* [MATERIAL ZUR ÜBUNG]:
▼
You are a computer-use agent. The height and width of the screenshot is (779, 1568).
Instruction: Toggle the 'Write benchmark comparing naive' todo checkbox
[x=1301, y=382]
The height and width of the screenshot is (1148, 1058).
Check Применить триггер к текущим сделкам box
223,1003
▲
▼
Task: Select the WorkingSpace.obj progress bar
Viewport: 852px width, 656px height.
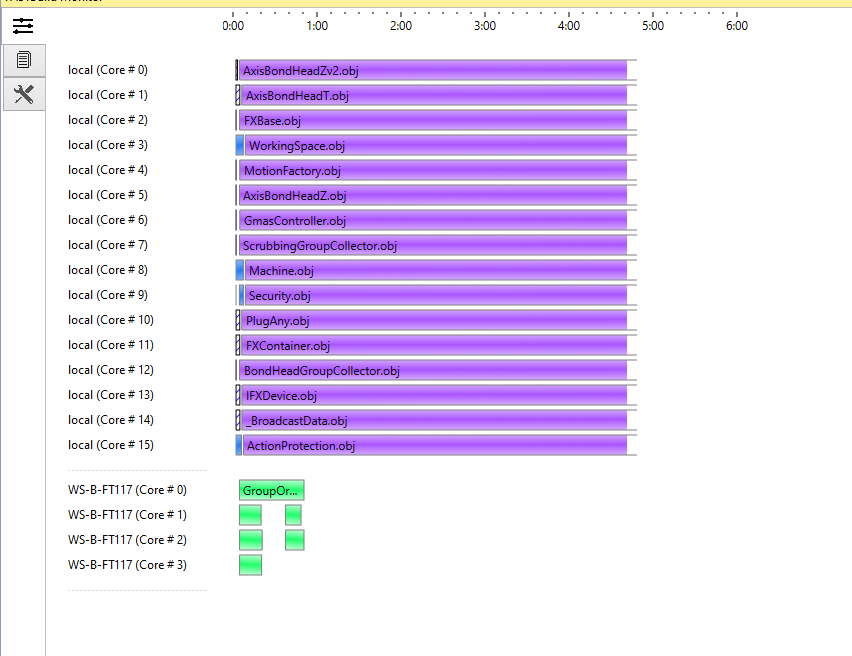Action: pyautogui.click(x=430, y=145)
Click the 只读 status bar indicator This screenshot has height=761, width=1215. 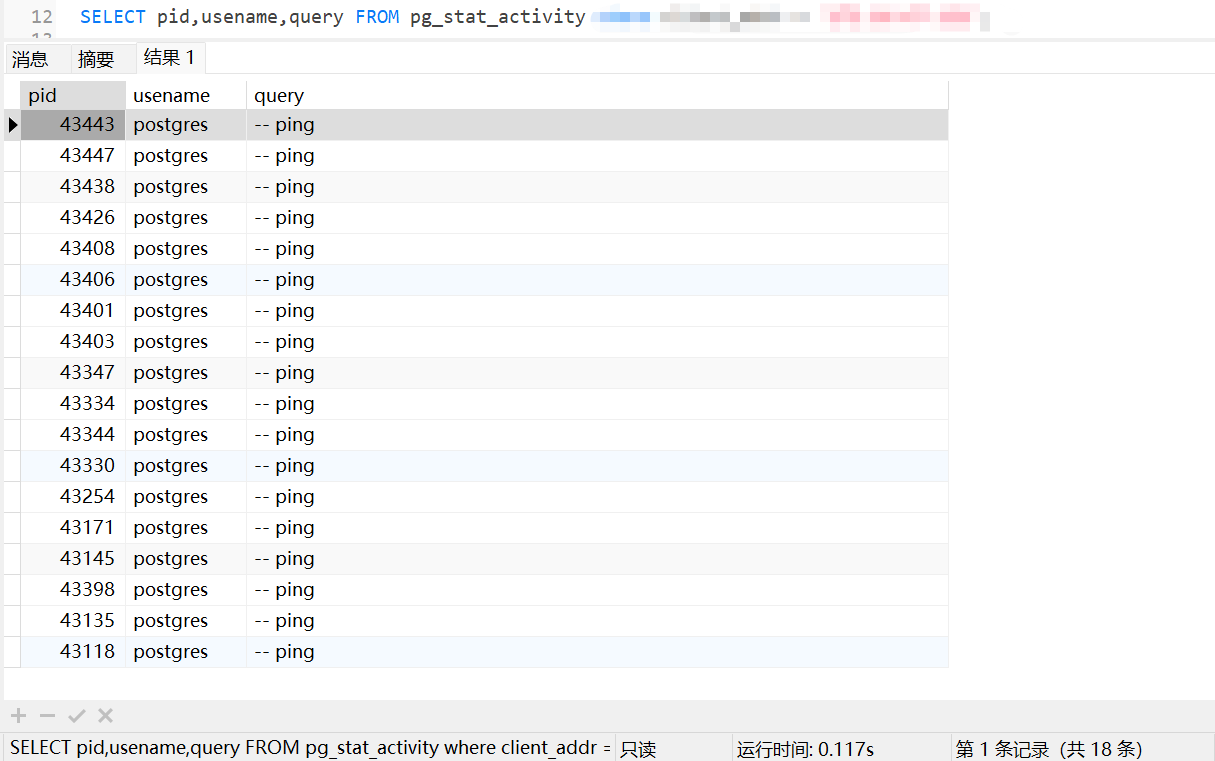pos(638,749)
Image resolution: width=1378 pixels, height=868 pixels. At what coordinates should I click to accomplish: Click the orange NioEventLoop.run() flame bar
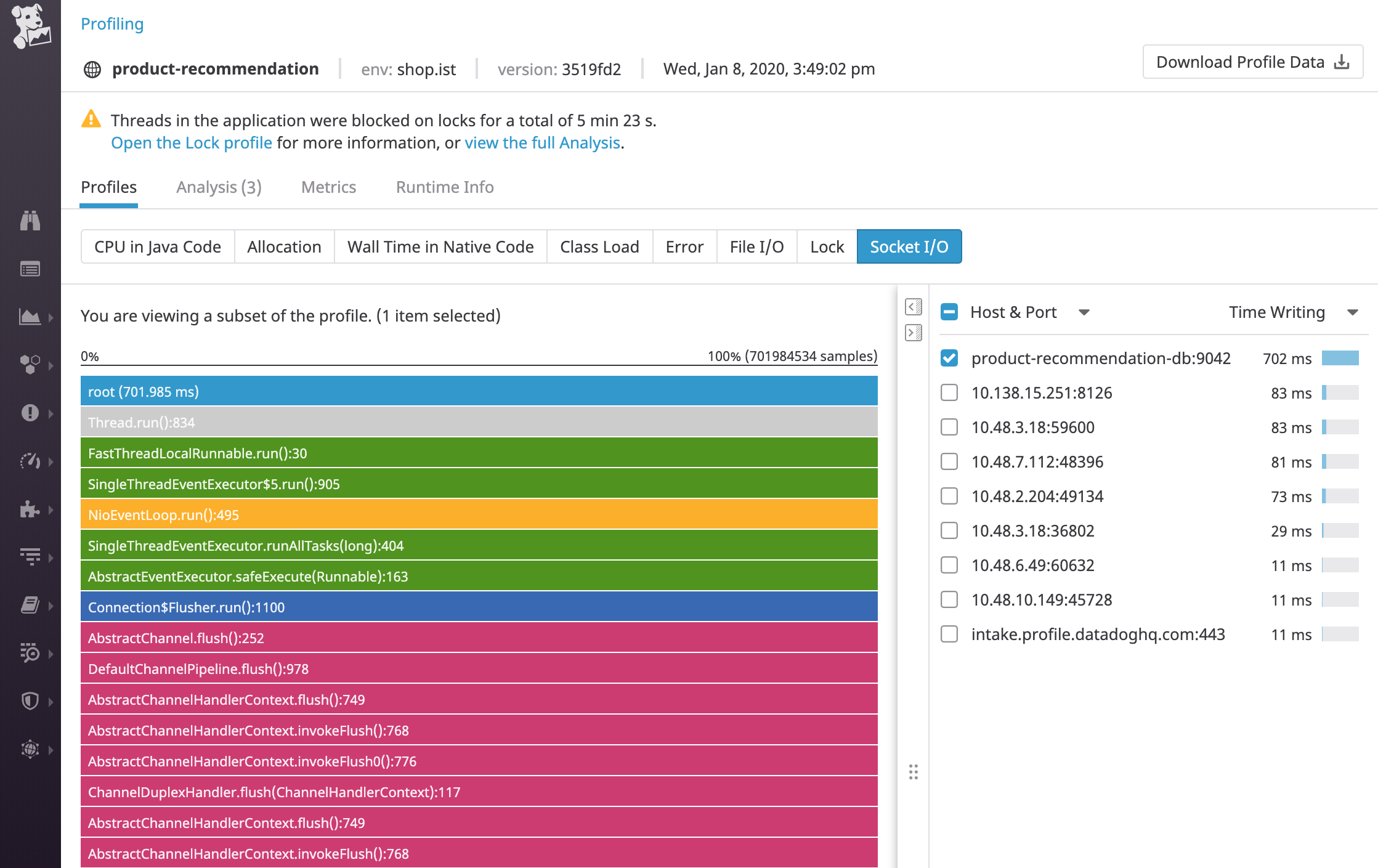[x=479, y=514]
▲
▼
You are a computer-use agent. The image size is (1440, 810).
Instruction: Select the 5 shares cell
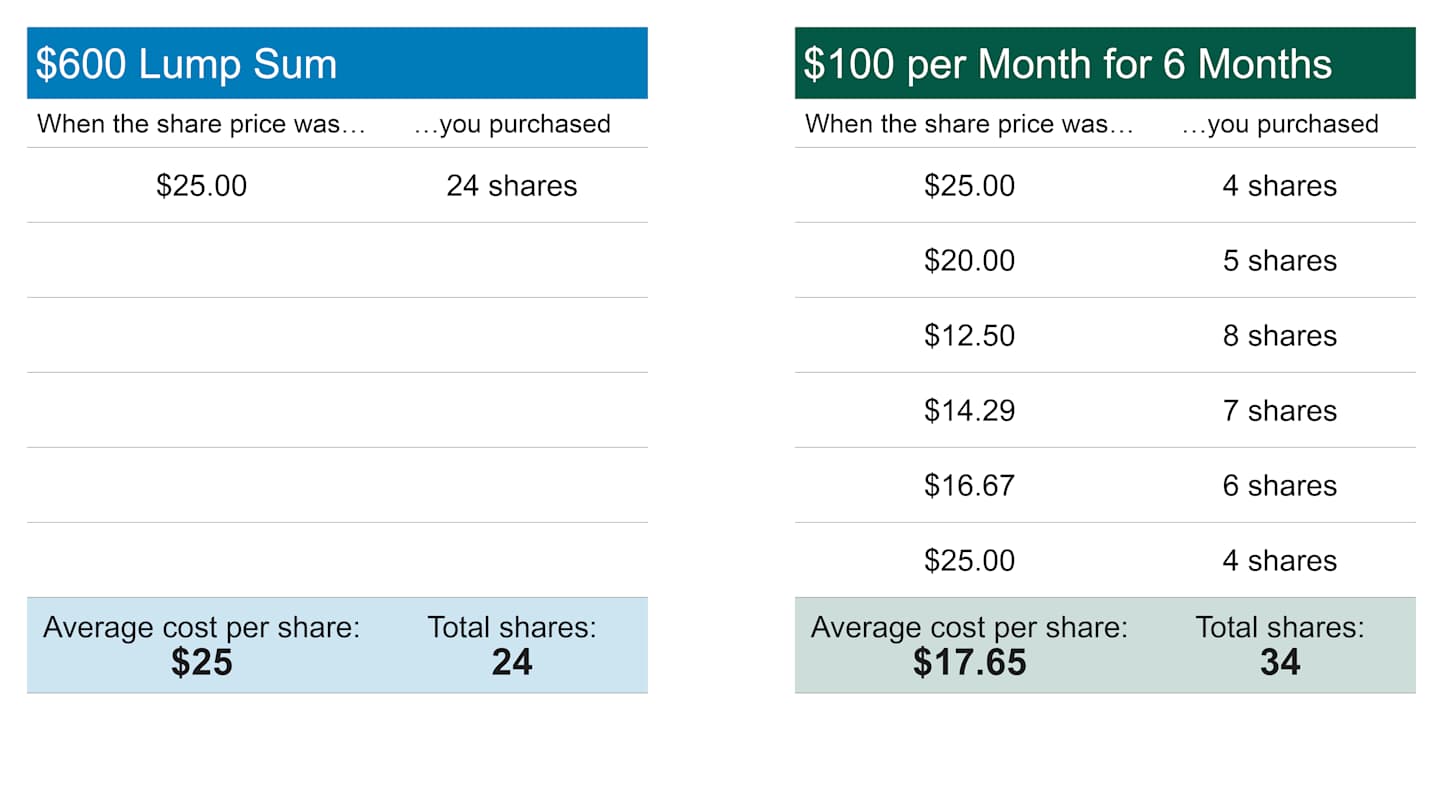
▲
* [DIE AUFGABE]: Gib jede Zeile der Auflistung zurück, in der die Zeichenfolge „agent“ vorkommt. Achte dabei auf Groß- und Kleinschreibung.

* [ANTWORT ZUR AUFGABE]:
You are a computer-use agent. The height and width of the screenshot is (779, 1568).
You are a computer-use agent. The image size is (1440, 810).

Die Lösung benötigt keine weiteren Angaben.